**Source material**

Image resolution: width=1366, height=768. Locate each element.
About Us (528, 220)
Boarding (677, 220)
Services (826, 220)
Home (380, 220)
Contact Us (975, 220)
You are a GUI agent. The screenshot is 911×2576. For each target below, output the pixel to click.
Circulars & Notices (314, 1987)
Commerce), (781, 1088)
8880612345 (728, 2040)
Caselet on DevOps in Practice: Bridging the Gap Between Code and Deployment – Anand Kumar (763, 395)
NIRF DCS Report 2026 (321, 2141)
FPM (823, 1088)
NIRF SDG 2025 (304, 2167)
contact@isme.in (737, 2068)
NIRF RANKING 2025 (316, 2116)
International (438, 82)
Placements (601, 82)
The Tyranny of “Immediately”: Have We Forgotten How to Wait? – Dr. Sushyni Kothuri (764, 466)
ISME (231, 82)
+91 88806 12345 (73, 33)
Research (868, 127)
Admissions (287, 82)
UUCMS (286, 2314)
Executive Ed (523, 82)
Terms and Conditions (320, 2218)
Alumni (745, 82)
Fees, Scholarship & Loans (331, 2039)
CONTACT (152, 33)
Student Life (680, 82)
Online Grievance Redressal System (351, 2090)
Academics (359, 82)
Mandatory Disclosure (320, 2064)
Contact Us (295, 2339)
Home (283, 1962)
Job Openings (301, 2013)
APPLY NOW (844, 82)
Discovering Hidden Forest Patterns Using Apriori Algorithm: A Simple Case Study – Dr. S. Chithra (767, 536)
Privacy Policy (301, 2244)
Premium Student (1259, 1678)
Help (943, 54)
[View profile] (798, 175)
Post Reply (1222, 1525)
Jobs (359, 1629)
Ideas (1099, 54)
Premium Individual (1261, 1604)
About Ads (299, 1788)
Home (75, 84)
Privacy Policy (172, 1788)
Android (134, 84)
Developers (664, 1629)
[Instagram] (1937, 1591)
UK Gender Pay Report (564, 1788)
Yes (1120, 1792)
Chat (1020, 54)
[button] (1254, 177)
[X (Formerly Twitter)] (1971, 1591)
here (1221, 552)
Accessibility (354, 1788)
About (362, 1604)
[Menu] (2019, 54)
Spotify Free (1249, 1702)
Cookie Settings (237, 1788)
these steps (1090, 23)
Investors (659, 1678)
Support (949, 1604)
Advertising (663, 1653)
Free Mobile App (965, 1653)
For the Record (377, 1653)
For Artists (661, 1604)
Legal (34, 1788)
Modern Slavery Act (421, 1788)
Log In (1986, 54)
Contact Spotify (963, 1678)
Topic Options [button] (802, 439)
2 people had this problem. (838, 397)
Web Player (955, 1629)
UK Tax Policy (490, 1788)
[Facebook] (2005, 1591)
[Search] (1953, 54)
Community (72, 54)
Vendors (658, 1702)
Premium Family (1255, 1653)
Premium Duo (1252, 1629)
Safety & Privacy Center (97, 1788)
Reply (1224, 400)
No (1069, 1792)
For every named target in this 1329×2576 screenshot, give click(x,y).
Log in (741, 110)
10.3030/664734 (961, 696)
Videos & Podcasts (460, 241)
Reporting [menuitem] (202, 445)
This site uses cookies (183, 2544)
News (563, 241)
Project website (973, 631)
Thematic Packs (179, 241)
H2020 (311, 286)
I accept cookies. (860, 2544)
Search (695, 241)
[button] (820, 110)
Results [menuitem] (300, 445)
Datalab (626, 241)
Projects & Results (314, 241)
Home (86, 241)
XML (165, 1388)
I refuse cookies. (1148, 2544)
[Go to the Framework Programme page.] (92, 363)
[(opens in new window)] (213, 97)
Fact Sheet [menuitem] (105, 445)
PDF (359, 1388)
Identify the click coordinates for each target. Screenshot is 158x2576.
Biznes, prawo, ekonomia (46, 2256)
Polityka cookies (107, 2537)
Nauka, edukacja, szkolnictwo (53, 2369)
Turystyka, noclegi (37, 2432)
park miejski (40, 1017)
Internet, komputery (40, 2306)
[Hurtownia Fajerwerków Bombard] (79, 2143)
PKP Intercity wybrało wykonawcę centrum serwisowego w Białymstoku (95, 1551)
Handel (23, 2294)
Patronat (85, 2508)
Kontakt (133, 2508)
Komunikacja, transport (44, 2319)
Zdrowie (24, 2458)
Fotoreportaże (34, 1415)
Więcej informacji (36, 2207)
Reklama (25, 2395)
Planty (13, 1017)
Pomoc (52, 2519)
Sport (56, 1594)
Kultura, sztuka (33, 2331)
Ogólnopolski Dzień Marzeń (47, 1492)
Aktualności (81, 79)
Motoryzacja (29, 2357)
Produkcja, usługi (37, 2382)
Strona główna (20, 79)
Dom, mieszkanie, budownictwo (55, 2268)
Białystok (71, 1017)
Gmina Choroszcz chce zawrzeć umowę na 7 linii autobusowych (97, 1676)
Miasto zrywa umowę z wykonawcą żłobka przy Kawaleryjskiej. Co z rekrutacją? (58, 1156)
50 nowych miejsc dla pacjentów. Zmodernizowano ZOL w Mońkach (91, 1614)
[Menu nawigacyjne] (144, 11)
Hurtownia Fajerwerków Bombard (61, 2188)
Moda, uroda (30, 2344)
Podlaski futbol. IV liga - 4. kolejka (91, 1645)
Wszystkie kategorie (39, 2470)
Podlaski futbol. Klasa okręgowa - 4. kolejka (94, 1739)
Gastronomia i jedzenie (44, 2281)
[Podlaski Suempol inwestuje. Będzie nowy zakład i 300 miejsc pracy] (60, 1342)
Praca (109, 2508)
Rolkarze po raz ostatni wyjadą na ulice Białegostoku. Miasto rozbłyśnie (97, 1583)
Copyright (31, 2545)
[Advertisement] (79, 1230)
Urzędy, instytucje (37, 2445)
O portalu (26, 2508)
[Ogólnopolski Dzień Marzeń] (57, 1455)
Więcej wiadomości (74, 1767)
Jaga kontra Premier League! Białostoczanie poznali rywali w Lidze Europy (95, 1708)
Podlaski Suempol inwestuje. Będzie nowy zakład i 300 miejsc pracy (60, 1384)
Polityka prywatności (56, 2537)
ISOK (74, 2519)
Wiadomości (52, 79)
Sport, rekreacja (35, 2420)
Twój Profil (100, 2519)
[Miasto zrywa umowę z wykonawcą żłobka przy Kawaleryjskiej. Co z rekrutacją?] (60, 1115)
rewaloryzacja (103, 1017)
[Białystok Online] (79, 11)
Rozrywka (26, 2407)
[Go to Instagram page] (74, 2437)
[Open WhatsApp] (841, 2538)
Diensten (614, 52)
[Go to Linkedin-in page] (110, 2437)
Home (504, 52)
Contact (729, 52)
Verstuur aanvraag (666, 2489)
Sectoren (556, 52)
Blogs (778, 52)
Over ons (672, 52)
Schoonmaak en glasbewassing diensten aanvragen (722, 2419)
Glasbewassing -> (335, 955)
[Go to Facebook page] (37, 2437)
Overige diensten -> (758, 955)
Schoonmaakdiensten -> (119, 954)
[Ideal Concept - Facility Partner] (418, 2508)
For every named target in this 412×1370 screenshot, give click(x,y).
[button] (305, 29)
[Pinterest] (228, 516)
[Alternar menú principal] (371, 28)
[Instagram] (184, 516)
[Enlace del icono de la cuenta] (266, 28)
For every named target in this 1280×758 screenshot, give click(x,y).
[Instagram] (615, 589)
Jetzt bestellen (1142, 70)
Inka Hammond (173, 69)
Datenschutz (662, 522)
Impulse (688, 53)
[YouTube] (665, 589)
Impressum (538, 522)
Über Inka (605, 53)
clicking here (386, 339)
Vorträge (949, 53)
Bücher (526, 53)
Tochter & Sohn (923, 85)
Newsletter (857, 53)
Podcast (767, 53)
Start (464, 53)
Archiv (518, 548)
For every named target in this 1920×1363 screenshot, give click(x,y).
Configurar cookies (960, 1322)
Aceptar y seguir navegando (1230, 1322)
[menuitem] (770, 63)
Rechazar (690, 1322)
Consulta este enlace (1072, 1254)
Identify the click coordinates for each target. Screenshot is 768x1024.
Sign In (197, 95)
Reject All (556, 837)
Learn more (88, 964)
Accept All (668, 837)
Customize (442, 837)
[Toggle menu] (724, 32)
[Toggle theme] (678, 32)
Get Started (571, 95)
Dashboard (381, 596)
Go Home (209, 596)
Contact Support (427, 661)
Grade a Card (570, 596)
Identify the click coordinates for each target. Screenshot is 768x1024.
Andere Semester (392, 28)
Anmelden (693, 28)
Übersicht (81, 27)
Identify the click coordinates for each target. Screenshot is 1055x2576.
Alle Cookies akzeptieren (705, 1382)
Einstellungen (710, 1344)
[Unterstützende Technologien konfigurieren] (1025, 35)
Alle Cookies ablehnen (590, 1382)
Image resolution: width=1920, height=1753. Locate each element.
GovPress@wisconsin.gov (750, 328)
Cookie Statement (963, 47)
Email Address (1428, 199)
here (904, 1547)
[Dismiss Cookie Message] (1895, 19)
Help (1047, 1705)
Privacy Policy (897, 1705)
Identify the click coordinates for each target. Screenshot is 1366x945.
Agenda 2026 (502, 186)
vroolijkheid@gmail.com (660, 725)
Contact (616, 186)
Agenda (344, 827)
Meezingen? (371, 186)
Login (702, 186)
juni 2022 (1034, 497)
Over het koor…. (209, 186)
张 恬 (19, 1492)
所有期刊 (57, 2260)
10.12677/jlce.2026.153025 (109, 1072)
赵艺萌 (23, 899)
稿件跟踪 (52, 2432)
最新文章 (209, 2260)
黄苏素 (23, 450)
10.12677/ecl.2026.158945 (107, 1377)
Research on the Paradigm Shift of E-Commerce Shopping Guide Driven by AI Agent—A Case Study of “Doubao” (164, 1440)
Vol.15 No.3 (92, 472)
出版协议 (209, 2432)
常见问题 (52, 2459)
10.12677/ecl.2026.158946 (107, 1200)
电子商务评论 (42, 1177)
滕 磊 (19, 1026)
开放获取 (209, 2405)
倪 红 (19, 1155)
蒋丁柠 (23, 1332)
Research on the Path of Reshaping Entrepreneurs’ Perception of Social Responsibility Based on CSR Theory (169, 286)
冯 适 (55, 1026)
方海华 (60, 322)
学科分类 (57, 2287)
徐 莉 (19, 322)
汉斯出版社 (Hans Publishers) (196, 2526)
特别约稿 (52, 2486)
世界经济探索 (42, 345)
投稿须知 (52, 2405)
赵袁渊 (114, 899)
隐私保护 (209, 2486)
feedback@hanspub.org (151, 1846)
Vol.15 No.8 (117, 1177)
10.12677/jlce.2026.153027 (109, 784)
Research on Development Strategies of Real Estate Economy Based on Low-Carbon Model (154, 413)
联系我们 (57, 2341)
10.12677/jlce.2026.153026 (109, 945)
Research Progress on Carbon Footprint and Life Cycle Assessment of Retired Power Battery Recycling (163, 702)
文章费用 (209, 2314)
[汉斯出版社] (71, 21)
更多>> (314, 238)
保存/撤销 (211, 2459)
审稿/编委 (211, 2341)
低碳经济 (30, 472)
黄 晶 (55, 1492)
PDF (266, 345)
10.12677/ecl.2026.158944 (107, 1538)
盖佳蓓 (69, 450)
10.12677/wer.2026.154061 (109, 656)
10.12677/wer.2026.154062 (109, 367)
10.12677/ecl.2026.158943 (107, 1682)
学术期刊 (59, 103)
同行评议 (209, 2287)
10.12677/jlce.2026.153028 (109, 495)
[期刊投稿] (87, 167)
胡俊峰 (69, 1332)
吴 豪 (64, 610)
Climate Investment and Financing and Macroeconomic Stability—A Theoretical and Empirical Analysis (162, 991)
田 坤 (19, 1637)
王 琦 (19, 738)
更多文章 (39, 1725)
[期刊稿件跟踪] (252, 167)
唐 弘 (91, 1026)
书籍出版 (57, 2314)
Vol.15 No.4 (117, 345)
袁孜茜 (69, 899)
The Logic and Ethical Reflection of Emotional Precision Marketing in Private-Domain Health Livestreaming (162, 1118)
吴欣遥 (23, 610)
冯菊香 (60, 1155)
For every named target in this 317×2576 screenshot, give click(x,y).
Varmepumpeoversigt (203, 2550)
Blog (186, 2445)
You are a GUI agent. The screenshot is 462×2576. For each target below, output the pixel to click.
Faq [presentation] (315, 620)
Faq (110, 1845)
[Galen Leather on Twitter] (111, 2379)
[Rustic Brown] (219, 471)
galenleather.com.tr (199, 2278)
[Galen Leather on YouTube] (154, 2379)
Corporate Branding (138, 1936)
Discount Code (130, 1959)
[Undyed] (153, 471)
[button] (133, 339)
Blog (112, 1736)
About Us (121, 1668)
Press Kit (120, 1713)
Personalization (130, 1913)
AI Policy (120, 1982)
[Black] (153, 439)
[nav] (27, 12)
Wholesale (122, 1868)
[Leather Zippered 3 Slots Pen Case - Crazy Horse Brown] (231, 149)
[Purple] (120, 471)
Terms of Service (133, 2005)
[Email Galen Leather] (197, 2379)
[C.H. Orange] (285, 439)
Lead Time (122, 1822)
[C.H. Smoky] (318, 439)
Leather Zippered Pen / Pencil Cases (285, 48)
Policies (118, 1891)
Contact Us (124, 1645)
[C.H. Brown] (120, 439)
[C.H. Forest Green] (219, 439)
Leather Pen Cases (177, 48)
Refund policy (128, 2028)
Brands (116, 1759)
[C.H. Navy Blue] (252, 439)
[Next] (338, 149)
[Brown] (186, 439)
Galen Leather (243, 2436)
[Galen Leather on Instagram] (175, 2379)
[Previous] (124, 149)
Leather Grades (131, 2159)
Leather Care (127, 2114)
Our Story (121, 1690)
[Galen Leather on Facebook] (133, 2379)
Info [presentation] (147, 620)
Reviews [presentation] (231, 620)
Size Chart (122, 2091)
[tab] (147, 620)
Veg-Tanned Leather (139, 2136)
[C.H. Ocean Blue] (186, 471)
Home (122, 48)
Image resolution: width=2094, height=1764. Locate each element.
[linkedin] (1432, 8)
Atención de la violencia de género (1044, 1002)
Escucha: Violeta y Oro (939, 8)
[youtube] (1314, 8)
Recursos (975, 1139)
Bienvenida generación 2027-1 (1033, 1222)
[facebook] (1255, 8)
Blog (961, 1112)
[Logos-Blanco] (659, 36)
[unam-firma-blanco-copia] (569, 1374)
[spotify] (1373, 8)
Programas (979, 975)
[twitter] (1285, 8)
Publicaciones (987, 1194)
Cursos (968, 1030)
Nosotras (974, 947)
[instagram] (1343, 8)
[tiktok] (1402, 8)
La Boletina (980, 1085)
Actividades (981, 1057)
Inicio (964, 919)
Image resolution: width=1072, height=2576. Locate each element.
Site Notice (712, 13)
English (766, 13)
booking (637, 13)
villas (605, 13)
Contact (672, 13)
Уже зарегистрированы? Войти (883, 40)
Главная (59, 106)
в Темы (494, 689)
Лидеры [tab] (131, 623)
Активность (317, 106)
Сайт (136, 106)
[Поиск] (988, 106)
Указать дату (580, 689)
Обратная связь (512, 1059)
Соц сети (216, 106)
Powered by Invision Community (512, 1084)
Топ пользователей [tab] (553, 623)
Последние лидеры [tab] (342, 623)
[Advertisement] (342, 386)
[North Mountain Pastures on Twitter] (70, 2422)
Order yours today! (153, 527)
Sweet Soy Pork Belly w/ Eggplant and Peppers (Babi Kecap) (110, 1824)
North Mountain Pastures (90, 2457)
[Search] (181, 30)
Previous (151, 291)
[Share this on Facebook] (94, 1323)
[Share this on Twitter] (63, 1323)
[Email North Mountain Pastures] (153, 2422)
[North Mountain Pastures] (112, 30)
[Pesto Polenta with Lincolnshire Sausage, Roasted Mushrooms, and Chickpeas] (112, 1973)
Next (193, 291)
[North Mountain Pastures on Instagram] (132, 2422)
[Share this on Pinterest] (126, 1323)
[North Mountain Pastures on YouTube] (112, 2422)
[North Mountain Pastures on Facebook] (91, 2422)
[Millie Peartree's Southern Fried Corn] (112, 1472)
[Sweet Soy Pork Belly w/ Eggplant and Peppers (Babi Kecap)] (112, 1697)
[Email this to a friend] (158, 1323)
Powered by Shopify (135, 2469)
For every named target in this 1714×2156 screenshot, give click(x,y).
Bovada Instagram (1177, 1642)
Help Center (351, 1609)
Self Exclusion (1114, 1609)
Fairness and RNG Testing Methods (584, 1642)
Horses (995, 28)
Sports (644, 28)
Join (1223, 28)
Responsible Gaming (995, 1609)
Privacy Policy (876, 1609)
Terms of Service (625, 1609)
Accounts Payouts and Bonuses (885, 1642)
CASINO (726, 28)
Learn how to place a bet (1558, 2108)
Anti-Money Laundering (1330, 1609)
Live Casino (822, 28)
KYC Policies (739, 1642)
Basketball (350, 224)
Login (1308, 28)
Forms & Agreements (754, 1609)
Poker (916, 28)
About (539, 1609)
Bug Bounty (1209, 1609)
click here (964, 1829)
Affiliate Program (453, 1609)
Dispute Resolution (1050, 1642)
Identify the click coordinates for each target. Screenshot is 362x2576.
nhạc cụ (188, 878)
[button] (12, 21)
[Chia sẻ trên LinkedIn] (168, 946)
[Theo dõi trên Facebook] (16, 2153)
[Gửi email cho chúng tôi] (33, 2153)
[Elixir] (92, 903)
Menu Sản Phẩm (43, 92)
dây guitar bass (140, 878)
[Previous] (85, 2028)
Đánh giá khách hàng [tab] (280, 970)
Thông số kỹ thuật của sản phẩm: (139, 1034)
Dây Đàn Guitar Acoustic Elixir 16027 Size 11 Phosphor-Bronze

**Exercise directions**
Copy every line of the material above in which the word "Study" appears.

**Answer area**
Discovering Hidden Forest Patterns Using Apriori Algorithm: A Simple Case Study – Dr. S. Chithra (767, 536)
Research on the Paradigm Shift of E-Commerce Shopping Guide Driven by AI Agent—A Case Study of “Doubao” (164, 1440)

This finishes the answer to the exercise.